Supplied information:
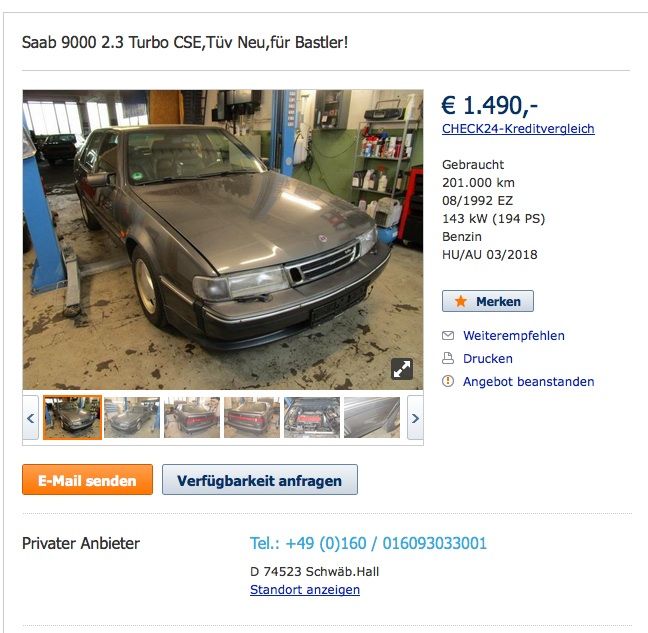648x633 pixels.
Task: Click the printer icon beside Drucken
Action: [x=448, y=358]
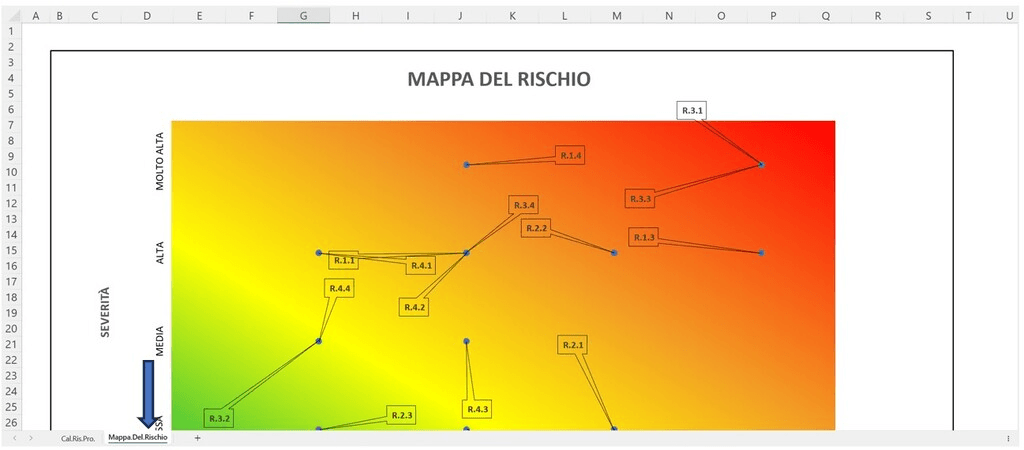
Task: Select column G header
Action: 302,15

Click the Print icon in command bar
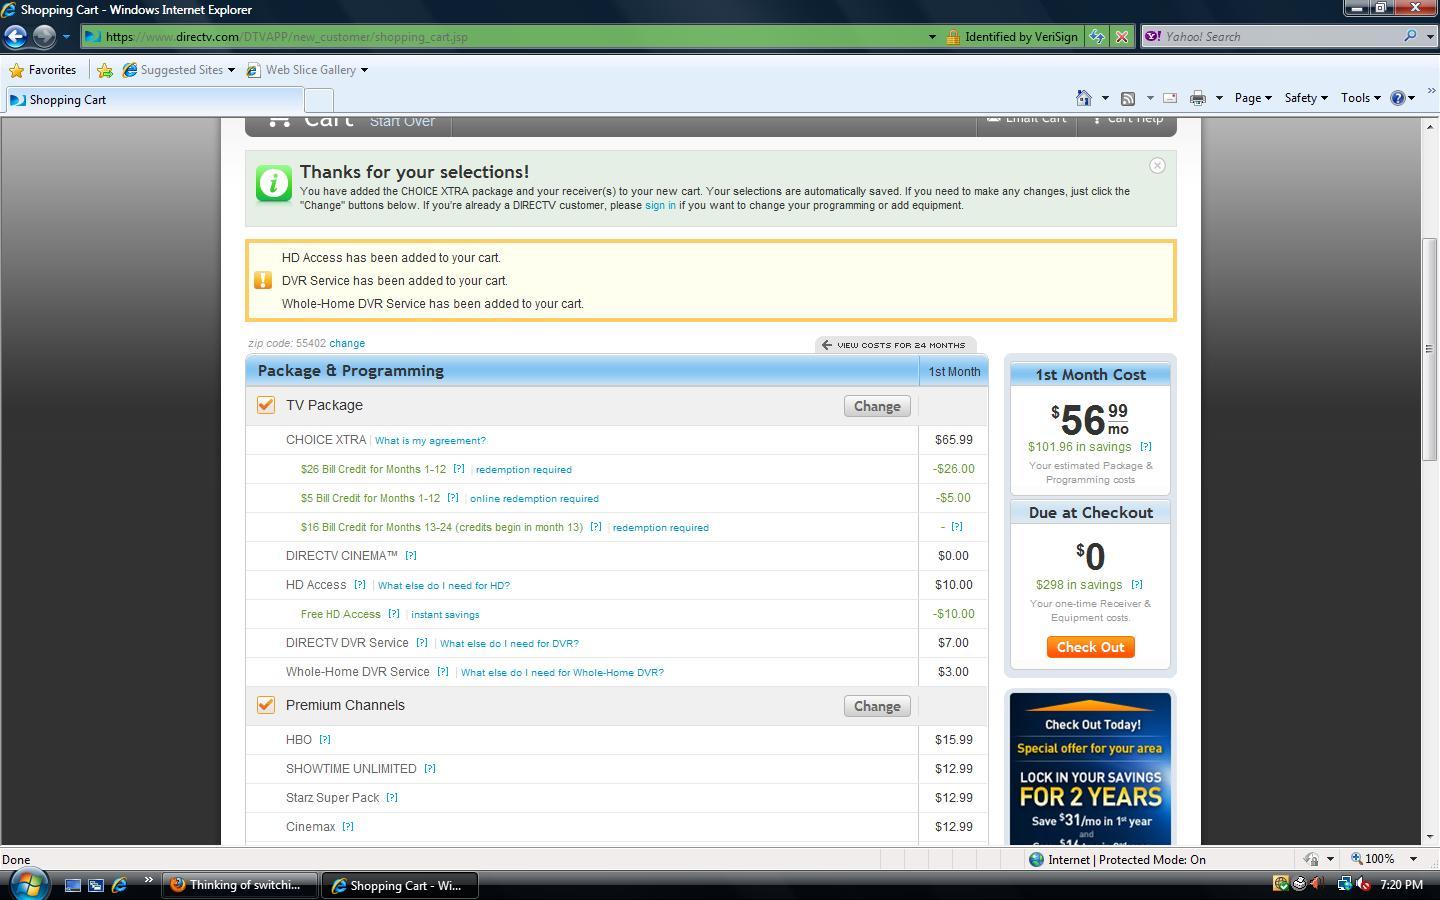[x=1198, y=98]
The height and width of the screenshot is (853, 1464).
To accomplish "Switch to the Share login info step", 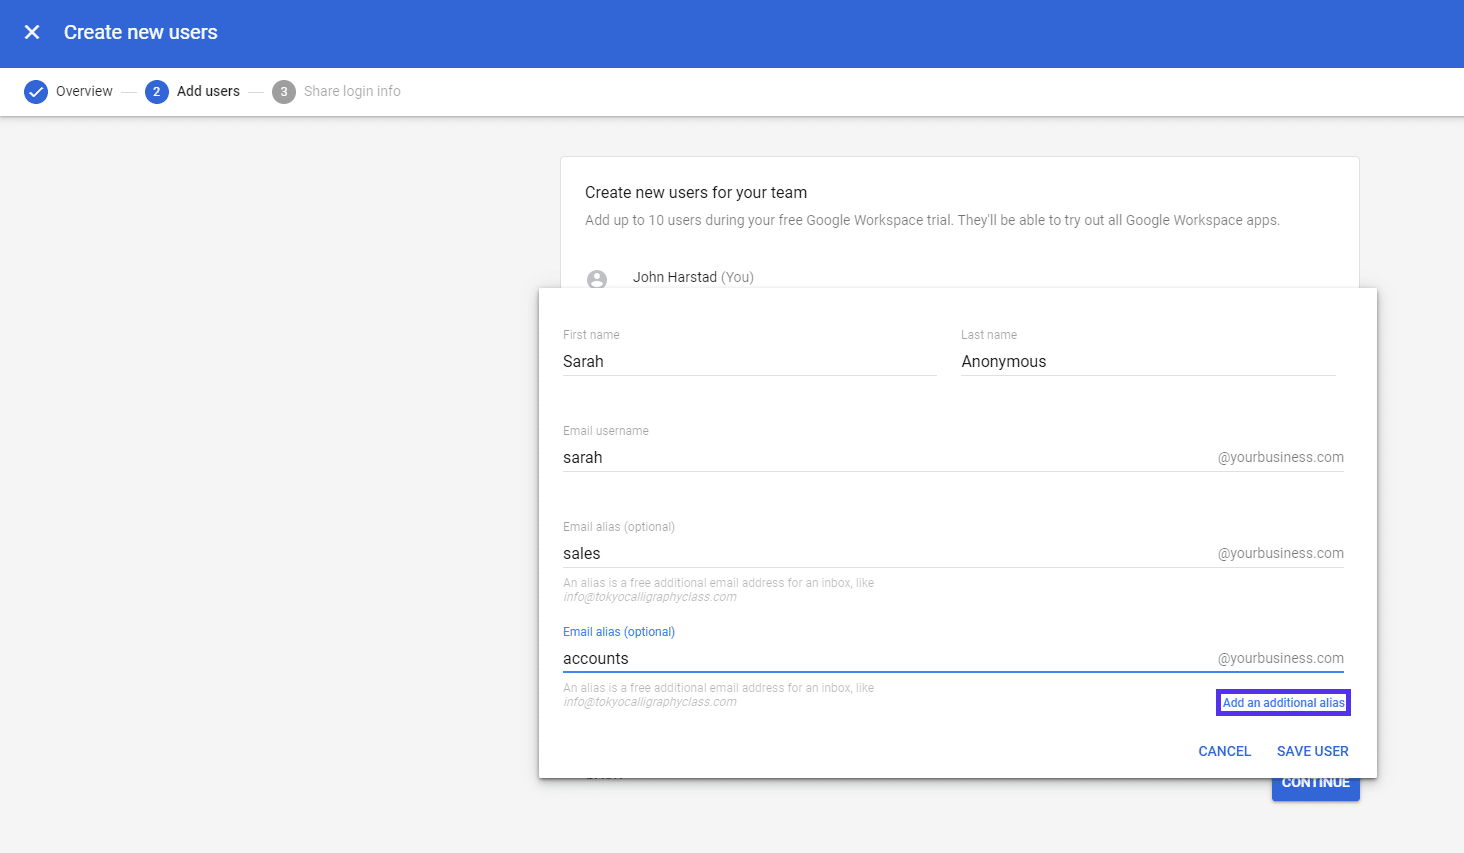I will pyautogui.click(x=351, y=91).
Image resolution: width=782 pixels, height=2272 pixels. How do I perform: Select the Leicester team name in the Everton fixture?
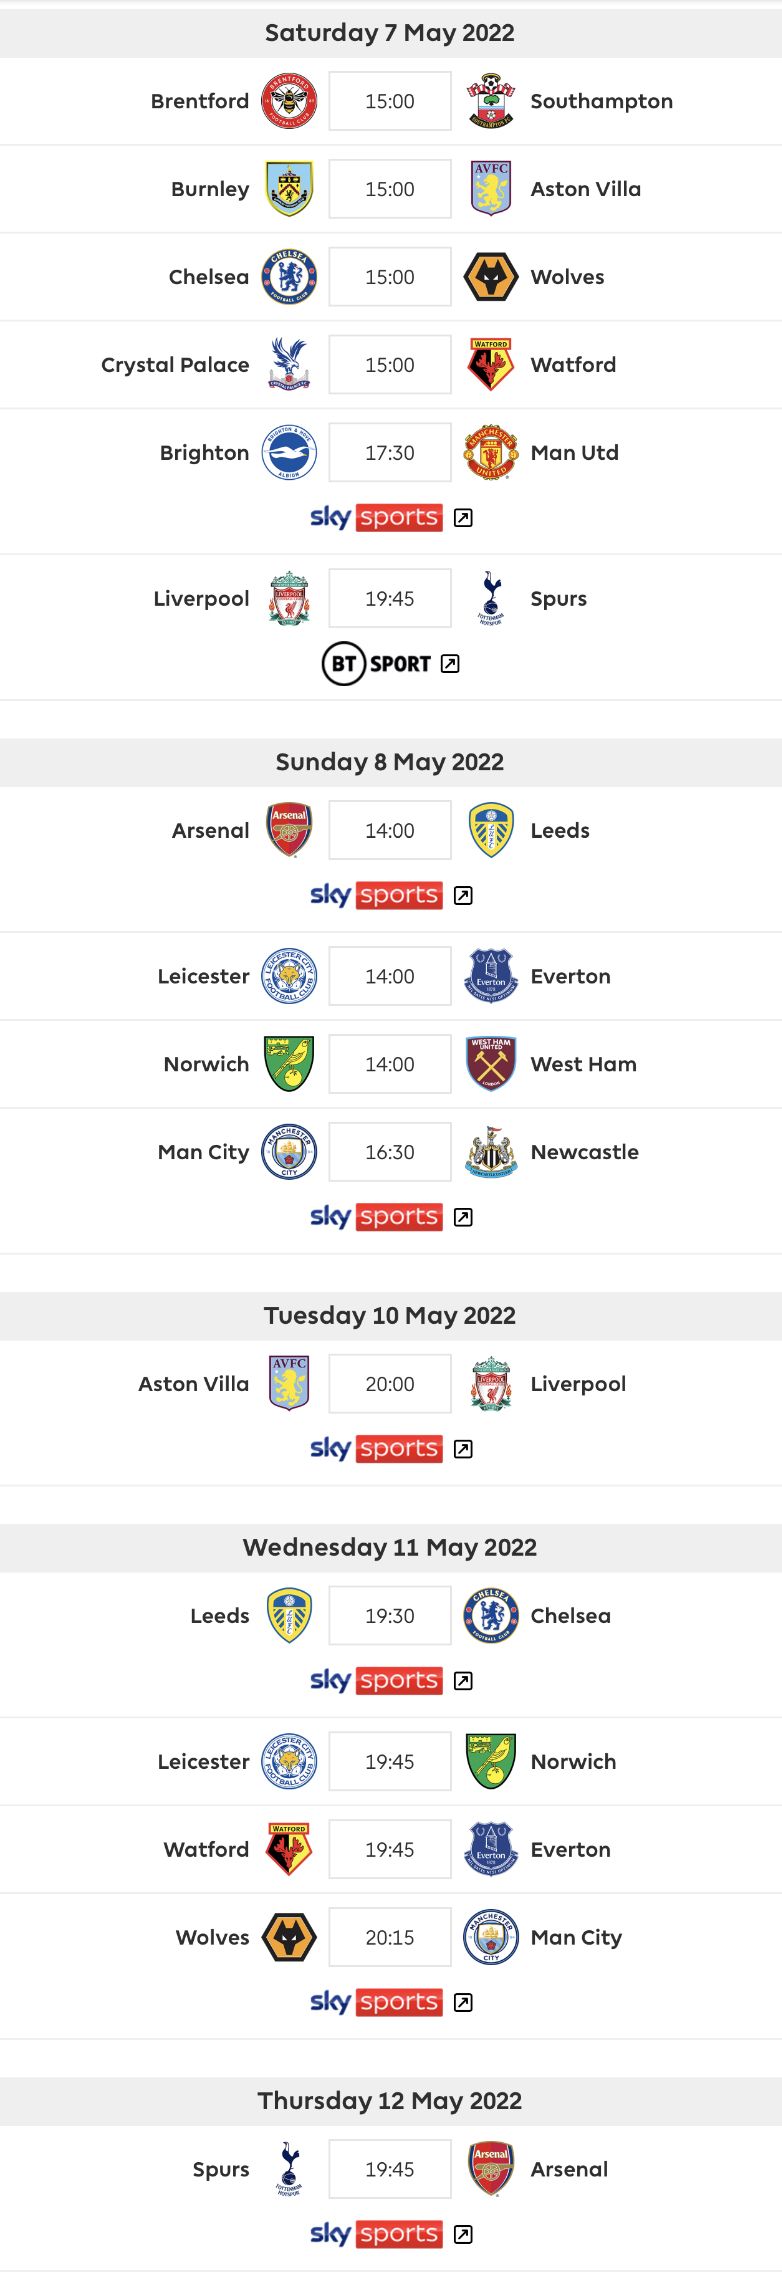(203, 976)
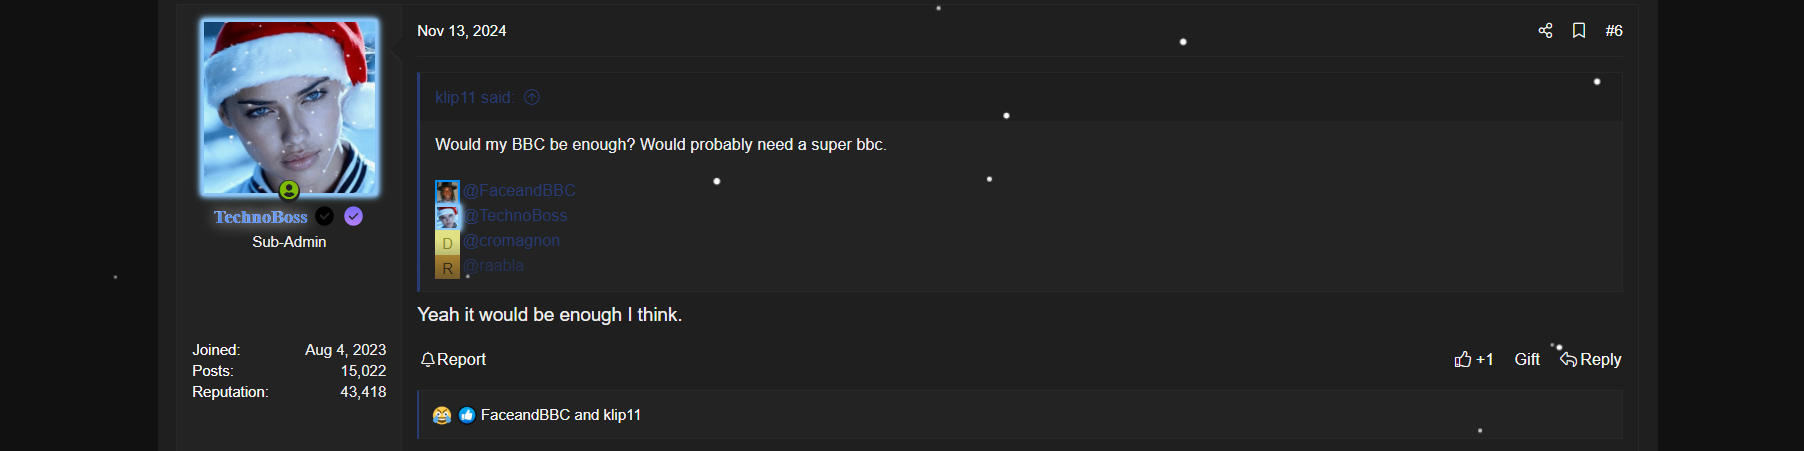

Try it:
Only the lines from the one containing "Image resolution: width=782" through the last line of the data above, both included, belong in the reply, each restated exactly and without pictures.

Response:
Image resolution: width=782 pixels, height=2272 pixels. How do I perform: Select the Leicester team name in the Everton fixture?
(203, 976)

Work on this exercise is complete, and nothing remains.